*Problem*:
Only the lines from the top of the data through the line with "Screen dimensions: 1305x791" should be repeated, each exactly as written.

[Stored items]
▼

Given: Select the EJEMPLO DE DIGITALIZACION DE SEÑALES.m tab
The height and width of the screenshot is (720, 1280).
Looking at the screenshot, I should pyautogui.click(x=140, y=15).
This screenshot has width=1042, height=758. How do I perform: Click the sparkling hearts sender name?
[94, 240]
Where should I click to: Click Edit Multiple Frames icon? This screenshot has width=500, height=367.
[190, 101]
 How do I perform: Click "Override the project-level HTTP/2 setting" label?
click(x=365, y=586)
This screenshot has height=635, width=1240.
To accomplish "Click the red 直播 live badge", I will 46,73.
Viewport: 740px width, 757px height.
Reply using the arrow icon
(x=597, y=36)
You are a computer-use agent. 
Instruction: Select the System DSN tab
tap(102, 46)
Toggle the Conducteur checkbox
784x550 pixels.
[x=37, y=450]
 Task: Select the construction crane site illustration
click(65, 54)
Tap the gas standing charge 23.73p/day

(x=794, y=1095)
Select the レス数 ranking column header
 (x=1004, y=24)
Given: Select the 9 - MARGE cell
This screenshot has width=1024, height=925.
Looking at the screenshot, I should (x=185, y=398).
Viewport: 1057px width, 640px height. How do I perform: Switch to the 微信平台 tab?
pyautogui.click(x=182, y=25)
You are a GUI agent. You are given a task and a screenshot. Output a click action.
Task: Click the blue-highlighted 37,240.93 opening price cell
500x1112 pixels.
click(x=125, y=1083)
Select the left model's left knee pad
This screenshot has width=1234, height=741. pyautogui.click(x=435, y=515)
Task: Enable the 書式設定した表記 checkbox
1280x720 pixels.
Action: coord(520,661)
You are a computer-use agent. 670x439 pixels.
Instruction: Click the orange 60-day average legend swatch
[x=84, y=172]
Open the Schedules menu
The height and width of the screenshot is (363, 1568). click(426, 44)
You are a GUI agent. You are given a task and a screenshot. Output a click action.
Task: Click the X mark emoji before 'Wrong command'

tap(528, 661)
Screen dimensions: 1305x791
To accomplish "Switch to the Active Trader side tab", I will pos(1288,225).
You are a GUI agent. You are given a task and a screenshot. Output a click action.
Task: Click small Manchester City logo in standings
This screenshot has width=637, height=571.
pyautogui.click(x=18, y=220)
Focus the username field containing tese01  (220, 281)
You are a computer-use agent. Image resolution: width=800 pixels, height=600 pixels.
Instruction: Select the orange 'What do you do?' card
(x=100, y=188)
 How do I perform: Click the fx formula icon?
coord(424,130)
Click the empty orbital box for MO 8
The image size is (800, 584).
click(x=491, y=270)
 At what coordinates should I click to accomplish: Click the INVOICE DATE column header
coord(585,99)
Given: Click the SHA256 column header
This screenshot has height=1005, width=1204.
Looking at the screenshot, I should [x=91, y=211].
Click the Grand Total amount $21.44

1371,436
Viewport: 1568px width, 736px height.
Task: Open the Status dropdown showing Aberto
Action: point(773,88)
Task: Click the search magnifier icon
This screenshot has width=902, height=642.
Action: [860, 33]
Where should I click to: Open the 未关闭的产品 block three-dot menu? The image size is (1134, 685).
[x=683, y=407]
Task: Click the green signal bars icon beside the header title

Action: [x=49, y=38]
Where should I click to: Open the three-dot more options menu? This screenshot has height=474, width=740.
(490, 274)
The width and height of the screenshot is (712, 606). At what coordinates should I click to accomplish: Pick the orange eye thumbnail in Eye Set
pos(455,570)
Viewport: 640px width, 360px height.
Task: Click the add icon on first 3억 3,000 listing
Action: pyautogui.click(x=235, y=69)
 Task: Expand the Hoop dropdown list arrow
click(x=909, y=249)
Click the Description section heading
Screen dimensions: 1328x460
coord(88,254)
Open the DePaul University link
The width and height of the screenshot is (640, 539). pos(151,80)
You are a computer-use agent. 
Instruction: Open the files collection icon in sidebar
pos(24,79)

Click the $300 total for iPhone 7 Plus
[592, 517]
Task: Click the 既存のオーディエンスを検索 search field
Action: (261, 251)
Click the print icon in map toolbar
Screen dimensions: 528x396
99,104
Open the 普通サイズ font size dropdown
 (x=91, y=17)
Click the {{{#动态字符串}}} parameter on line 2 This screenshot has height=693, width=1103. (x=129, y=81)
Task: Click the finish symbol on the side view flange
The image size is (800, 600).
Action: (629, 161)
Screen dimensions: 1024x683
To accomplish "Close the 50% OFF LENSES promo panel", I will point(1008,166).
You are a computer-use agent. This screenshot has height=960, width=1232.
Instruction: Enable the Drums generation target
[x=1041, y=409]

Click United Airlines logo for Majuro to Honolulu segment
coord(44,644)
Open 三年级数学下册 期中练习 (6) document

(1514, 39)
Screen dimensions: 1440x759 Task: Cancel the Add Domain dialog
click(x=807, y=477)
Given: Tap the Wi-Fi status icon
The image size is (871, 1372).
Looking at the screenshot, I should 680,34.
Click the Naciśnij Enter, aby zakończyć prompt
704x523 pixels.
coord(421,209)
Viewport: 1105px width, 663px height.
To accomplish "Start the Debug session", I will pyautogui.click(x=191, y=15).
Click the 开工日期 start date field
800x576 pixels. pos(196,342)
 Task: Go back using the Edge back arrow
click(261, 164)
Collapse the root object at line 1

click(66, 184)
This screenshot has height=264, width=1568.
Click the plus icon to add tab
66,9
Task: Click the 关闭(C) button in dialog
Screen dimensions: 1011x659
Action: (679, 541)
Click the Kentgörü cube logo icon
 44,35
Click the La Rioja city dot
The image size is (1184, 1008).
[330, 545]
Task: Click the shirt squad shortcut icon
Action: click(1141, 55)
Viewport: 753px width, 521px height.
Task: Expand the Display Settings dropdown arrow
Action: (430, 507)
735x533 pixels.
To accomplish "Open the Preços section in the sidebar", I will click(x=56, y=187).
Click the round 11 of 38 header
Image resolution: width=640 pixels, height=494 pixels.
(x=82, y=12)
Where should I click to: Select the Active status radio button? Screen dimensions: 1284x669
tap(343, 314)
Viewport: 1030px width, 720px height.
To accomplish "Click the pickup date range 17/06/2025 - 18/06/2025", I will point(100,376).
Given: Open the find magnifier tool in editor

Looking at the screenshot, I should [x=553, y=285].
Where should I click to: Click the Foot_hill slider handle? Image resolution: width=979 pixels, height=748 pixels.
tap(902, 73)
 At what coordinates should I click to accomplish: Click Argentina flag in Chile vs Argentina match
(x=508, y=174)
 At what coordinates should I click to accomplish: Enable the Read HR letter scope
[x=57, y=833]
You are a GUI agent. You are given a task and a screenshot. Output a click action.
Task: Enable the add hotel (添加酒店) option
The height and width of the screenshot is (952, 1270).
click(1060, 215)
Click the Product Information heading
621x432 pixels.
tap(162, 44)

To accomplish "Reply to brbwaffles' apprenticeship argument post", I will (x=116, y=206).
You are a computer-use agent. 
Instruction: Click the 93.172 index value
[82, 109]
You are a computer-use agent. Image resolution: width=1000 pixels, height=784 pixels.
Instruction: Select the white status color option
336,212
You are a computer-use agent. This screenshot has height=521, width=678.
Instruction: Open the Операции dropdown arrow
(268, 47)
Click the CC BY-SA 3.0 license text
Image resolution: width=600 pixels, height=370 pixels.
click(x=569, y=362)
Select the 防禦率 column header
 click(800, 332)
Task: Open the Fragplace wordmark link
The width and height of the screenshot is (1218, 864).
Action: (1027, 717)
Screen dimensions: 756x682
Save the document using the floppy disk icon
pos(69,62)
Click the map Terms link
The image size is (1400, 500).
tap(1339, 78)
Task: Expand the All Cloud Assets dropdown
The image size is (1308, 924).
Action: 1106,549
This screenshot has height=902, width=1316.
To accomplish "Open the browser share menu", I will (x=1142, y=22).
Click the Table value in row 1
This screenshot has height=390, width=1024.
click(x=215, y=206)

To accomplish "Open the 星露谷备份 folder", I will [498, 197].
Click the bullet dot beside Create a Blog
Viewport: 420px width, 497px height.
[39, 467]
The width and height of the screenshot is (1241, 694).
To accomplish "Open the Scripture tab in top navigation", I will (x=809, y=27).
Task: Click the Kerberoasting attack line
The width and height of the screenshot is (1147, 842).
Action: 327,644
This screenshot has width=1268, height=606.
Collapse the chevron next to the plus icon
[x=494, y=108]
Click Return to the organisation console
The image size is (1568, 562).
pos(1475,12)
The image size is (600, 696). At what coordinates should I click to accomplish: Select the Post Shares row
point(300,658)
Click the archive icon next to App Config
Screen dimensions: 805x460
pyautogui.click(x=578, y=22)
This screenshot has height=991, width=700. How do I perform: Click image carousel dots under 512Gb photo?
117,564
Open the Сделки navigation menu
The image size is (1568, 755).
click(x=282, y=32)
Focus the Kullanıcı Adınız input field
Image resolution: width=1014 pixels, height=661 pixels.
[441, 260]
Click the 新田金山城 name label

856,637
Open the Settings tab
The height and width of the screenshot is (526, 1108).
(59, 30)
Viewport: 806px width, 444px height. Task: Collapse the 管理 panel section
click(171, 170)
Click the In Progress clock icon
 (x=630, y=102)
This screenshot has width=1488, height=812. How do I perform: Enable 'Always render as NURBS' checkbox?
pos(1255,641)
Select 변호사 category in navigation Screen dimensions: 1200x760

▲

*Your response*:
Given: Select the EJEMPLO DE DIGITALIZACION DE SEÑALES.m tab
The height and width of the screenshot is (720, 1280).
Looking at the screenshot, I should pyautogui.click(x=140, y=15).
This screenshot has width=1042, height=758. How do I perform: Click the sparkling hearts sender name?
[94, 240]
Where should I click to: Click Edit Multiple Frames icon? This screenshot has width=500, height=367.
[190, 101]
 How do I perform: Click "Override the project-level HTTP/2 setting" label?
click(x=365, y=586)
This screenshot has height=635, width=1240.
To accomplish "Click the red 直播 live badge", I will 46,73.
Viewport: 740px width, 757px height.
Reply using the arrow icon
(x=597, y=36)
You are a computer-use agent. 
Instruction: Select the System DSN tab
tap(102, 46)
Toggle the Conducteur checkbox
784x550 pixels.
[x=37, y=450]
 Task: Select the construction crane site illustration
click(65, 54)
Tap the gas standing charge 23.73p/day

(x=794, y=1095)
Select the レス数 ranking column header
 (x=1004, y=24)
Given: Select the 9 - MARGE cell
This screenshot has width=1024, height=925.
Looking at the screenshot, I should (x=185, y=398).
Viewport: 1057px width, 640px height. How do I perform: Switch to the 微信平台 tab?
pyautogui.click(x=182, y=25)
You are a GUI agent. You are given a task and a screenshot. Output a click action.
Task: Click the blue-highlighted 37,240.93 opening price cell
500x1112 pixels.
click(x=125, y=1083)
Select the left model's left knee pad
This screenshot has width=1234, height=741. pyautogui.click(x=435, y=515)
Task: Enable the 書式設定した表記 checkbox
1280x720 pixels.
Action: coord(520,661)
You are a computer-use agent. 670x439 pixels.
Instruction: Click the orange 60-day average legend swatch
[x=84, y=172]
Open the Schedules menu
The height and width of the screenshot is (363, 1568). click(426, 44)
You are a GUI agent. You are given a task and a screenshot. Output a click action.
Task: Click the X mark emoji before 'Wrong command'

tap(528, 661)
Screen dimensions: 1305x791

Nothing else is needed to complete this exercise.